In a standard instrumental variable estimation setting, consider treatment $X$, outcome $Y$, instrument $Z$ and unobserved confounder $H$. For it to be a valid instrument, $Z$ should satisfy the following properties:
- Relevance: $Z \not{\perp \!\!\! \perp} X$
- Exclusion Restriction: $Z {\perp \!\!\! \perp} Y \mid X$
- Non-Confoundedness: $Z {\perp \!\!\! \perp} H$
My question is the following: Generally, if $Z {\perp \!\!\! \perp} Y$ (without conditioning on $X$), is it still a valid instrument?

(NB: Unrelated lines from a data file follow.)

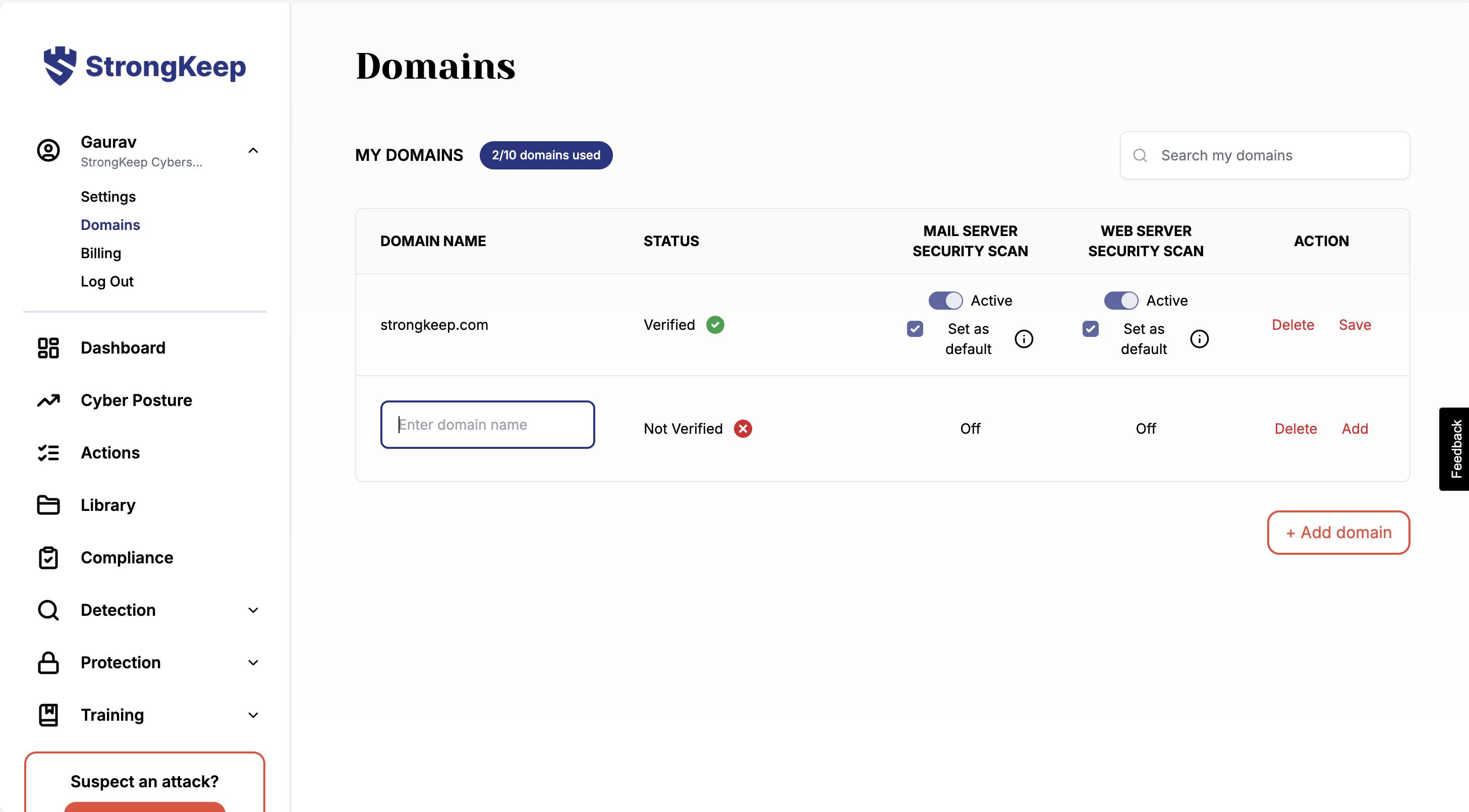Toggle off Mail Server Security Scan switch
The image size is (1469, 812).
(945, 301)
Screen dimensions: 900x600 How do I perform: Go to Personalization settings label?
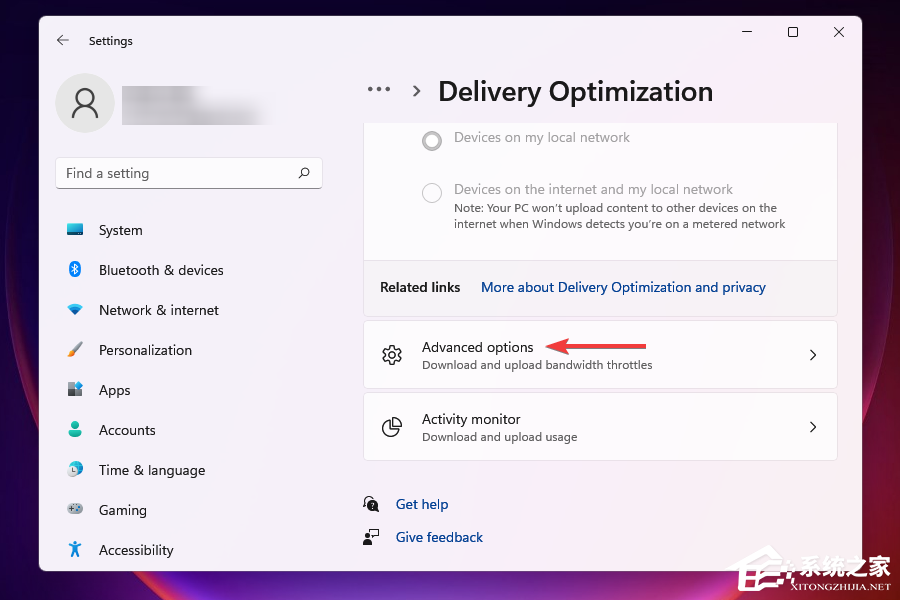click(x=145, y=350)
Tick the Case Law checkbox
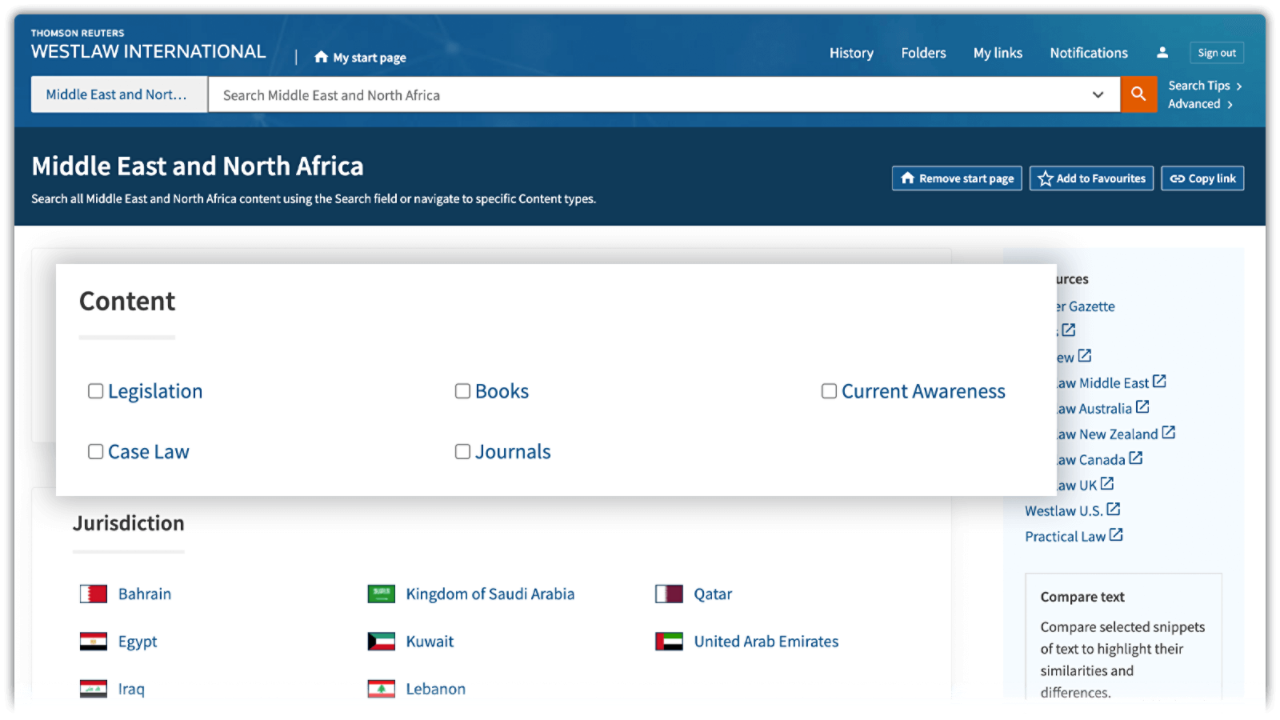 [96, 452]
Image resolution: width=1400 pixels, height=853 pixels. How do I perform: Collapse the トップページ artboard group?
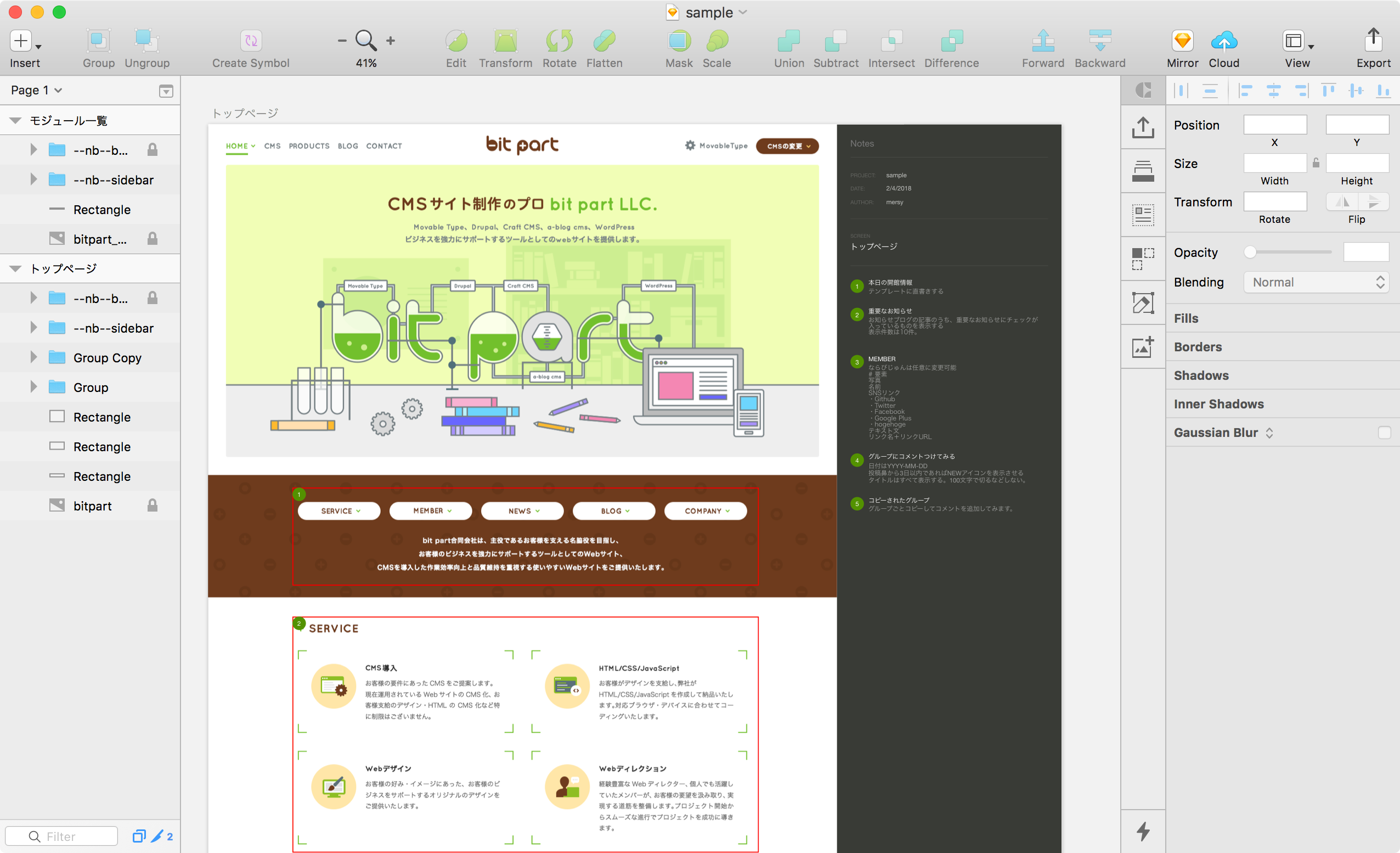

Since
$$Z {\perp \!\!\! \perp} Y \;\;\;\Longrightarrow\;\;\; Z {\perp \!\!\! \perp} Y \mid X\;,$$
but
$$Z {\perp \!\!\! \perp} Y \;\;\;\not\Longleftarrow\;\;\; Z {\perp \!\!\! \perp} Y \mid X\;,$$
can we still say that exclusion restriction holds and therefore $Z$ is a valid instrument?
No. If $Y$ and $Z$ are marginally independent, it means that either $Z$ has no effect on $X$ (violates assumption $1$), or $X$ has no effect on $Y$.